Friday 21 October 2011

The Man Who Outsold Dickens


Perhaps it’s a sign of a literary mid-life crisis that I’m finally getting around to reading minor classics that have been on my list for twenty years or so.  That, and the ease of downloading classics to my Nook for a couple of dollars.  Whatever the reason, over the past year I’ve read both The Woman in White and The Moonstone by Wilkie Collins – and I could barely put them down.


What puts Collins on my minor classic list is that, along with other authors I’ve reviewed, he could best be classed as a popular rather than a [classic] author.  Of all the fruits of his his forty-year writing career, only the two above-mentioned books are widely read, and only two others, Armadale and No Name receive much recognition.


Collins was famous – if not infamous – for his time.  He spent most of his life in liaisons with two women (simultaneously); his penchant for the sensational led him and his friend, Charles Dickens, into nights of “dissipation” on the streets of London and in brothels on the continent.  The Moonstone was written under the effects of laudanum, the only drug that offered him relief from several painful conditions that afflicted him for much of his adult life.  Like the physician Ezra Jennings in The Moonstone, this addiction caused him to suffer from terrifying hallucinations.


Collins struck up a friendship with the much older Charles Dickens at the instigation of the latter.  Dickens, it seems, recognized in Collins the creative drive and attraction to the seamier side of Victorian life in himself.  Dickens nurtured Collins’s career, publishing his work in his own magazines and helping him negotiate the publishing business.  The two eventually collaborated on a play, The Frozen Deep, about a woman’s two suitors flung together on an ill-fated trip to the Arctic (a plot which it is said gave Dickens the idea for A Tale of Two Cities).  However, Collins’s enormous financial and literary success rubbed his mentor the wrong way, and when he published The Moonstone, a book that outsold Great Expectations, Dickens testily complained that “the construction was beyond endurance.”

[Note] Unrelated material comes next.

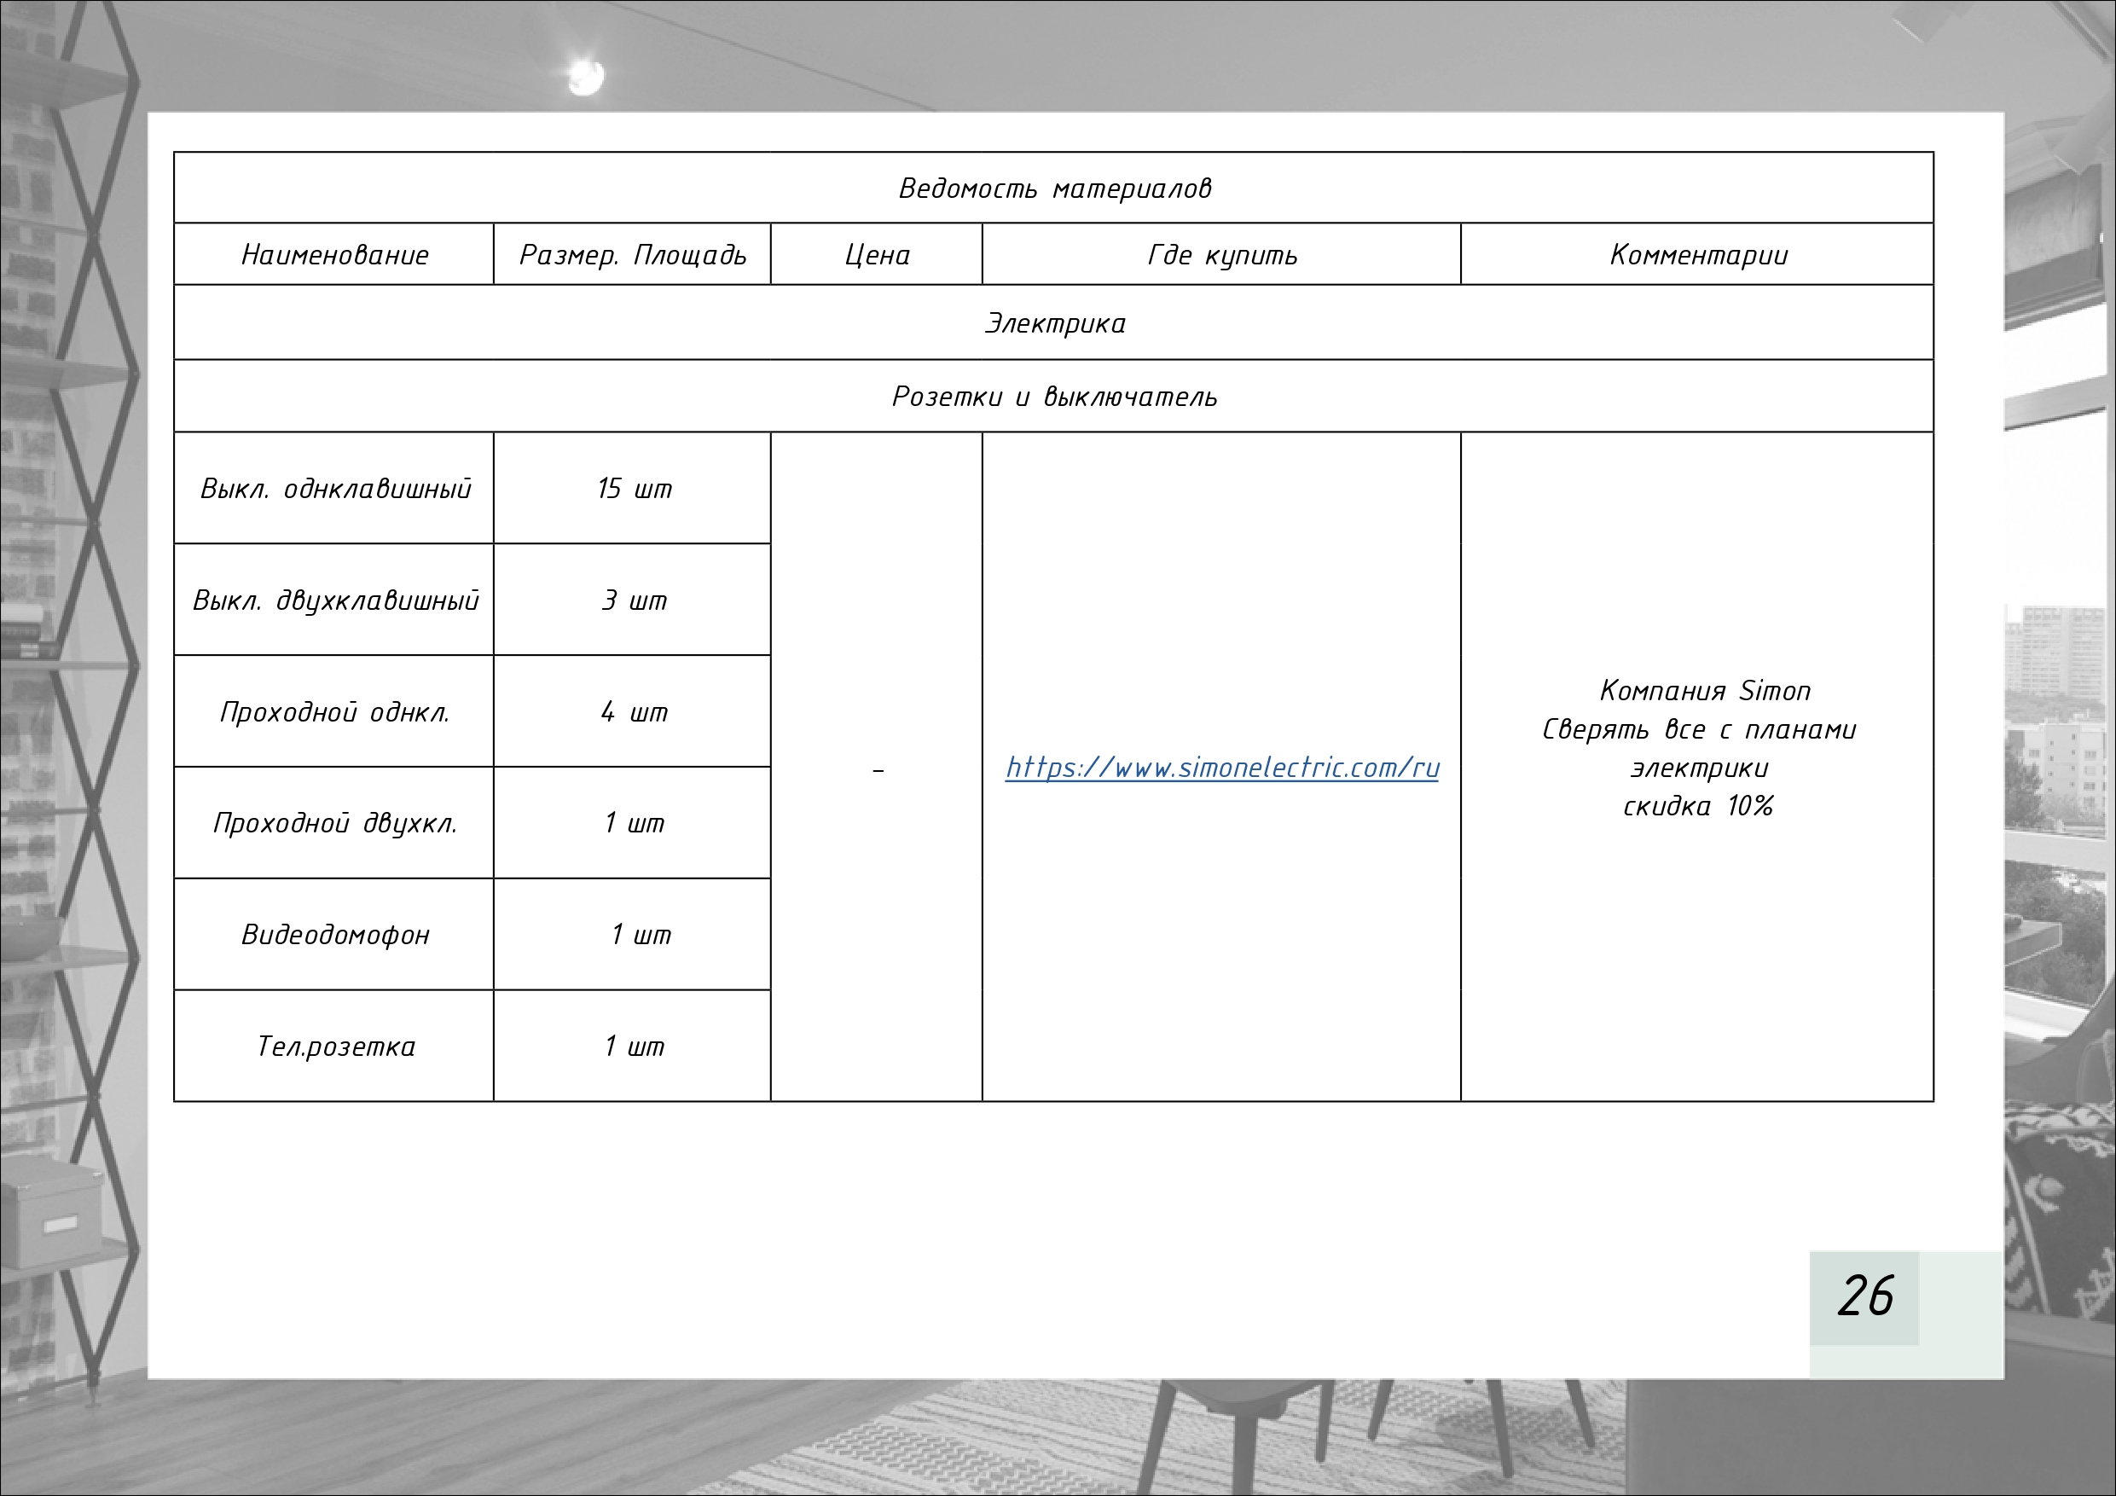Viewport: 2116px width, 1496px height.
Task: Select the '3 шт' quantity cell
Action: tap(633, 601)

But to the novels themselves.  The Woman in White has a plot that hinges on stolen identity.  It begins with artist Walter Hartright’s mysterious encounter with a ghostly woman in white on Hampstead Heath.  On arriving at his new post in Limmeridge, he finds that his pupil, Laura Fairlie, bears an uncanny resemblance to this woman.  He finds himself falling in love with Laura, but she is pledged to Sir Percival Glyde.  When Walter flees to South America in hopes of forgetting his love, Laura is left in the hands of a husband desperate for money, and who, along with her uncle-in-law, Count Fosco, hatches a terrifying plan to gain her fortune.  Filled with melodrama, a full cast of conventional and unconventional heroes and villains, and captivating parallels in plot and character, The Woman in White delivers page after page.  And I have to add that Count Fosco is one of the most repulsive and fascinating villains I have ever come across in literature.


The Moonstone concerns the theft of the fabulous diamond of the book’s title.  Originally stolen from the forehead of a statue of an Indian moon-god, the stone arrives, along with a supposed curse, to England, only to be stolen again on the very night it is bequeathed to Rachel Verinder on her eighteenth birthday.  The list of suspects is long, the plot deftly twisted without ever quite being tied in a knot – and the truth had me guessing until the end of the novel.  The Moonstone is also notable for perhaps the first developed detective character in a British novel: the sharp-witted, rose-loving Sergeant Cuff.

Both novels are narrated in a manner that resembles a dossier on a crime, with each of several characters giving their story, or evidence.  With no single, controlling narrative voice to assure the reader of meaning, and no assurance that we are reading the truth from any one character, we are dragged along in fascinated compulsion to the end.


Like Collins himself, most of his works have been buried without ceremony.  Yet The Woman in White and the Moonstone remain as a fitting monument for the little man who caused such a big sensation in the Victorian literary world.